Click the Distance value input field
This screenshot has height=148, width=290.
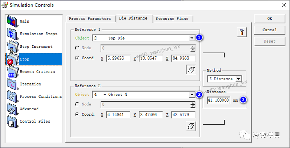218,100
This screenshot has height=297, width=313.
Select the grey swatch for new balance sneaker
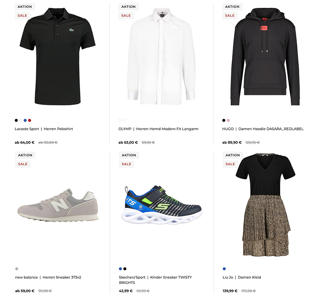[17, 269]
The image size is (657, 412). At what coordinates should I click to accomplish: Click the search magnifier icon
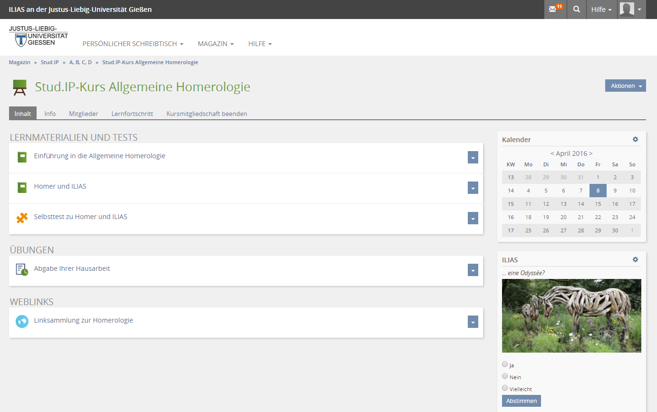tap(577, 10)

• Description of the task:
Once you find the line that contains "The image size", reproduce it and every line after it through the end of the entries above, exactly as written, with no pictures.

• Task response:
The image size is (657, 412). At what coordinates should I click to accomplish: Click the search magnifier icon
tap(577, 10)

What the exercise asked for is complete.